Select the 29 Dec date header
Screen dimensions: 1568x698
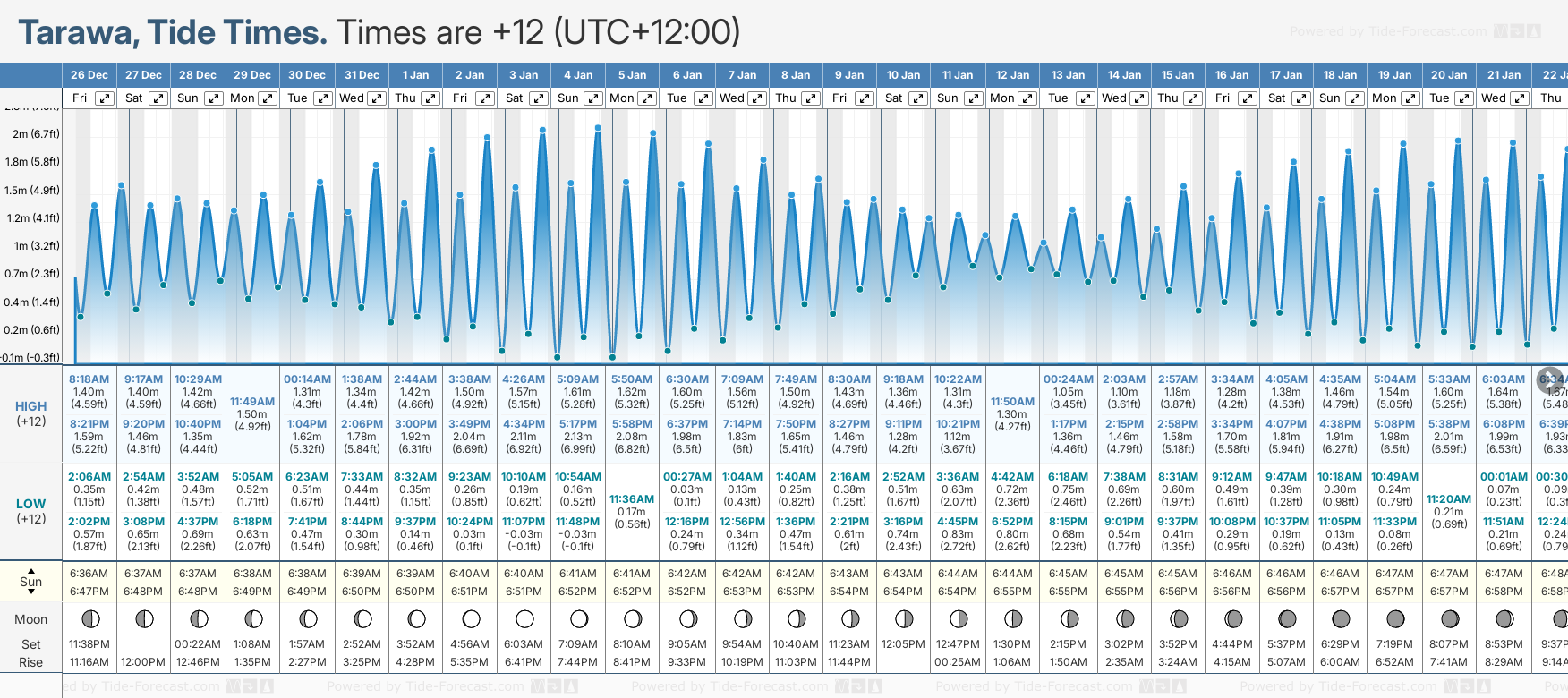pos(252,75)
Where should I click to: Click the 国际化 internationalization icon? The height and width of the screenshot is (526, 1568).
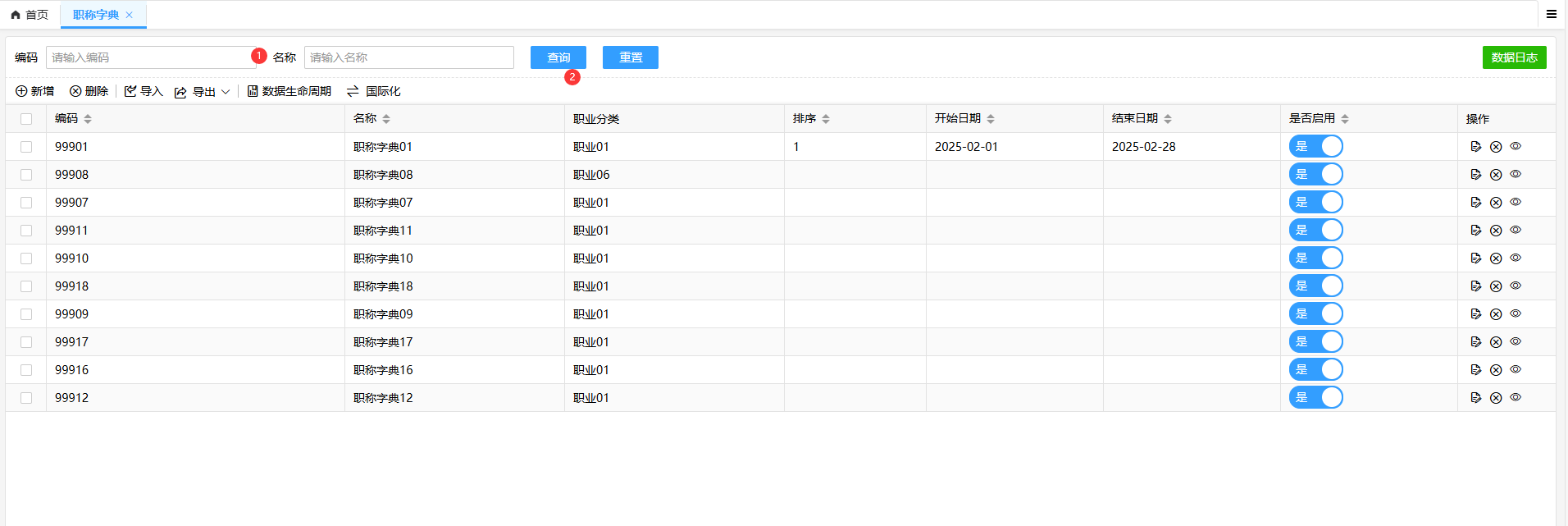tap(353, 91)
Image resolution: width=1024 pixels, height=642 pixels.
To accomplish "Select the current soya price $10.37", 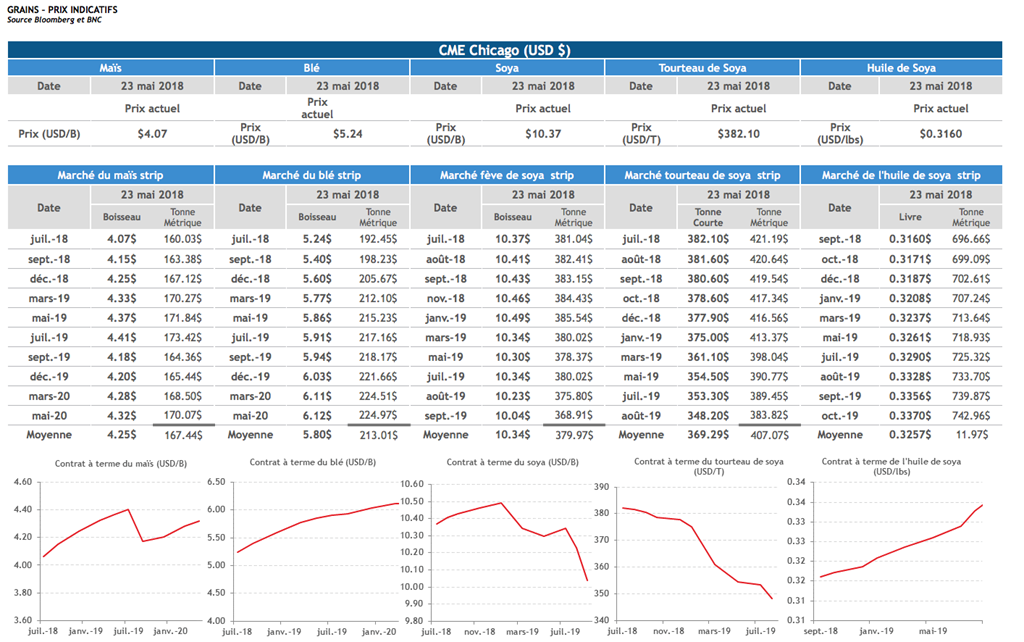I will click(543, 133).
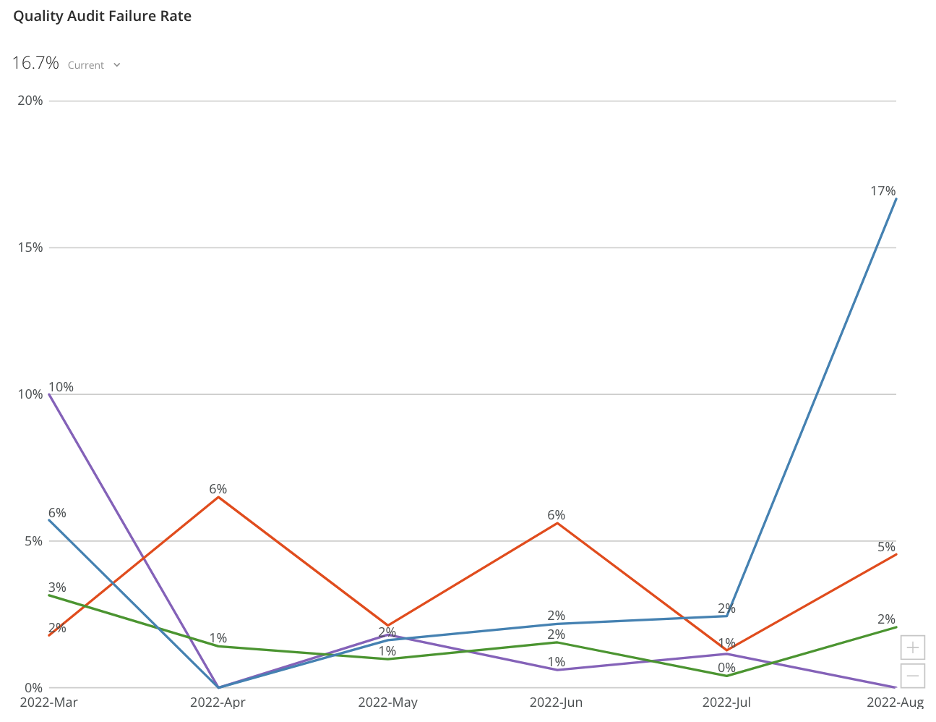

---------------

Count the lines above that contain the word "width", and reply with the number alone.

2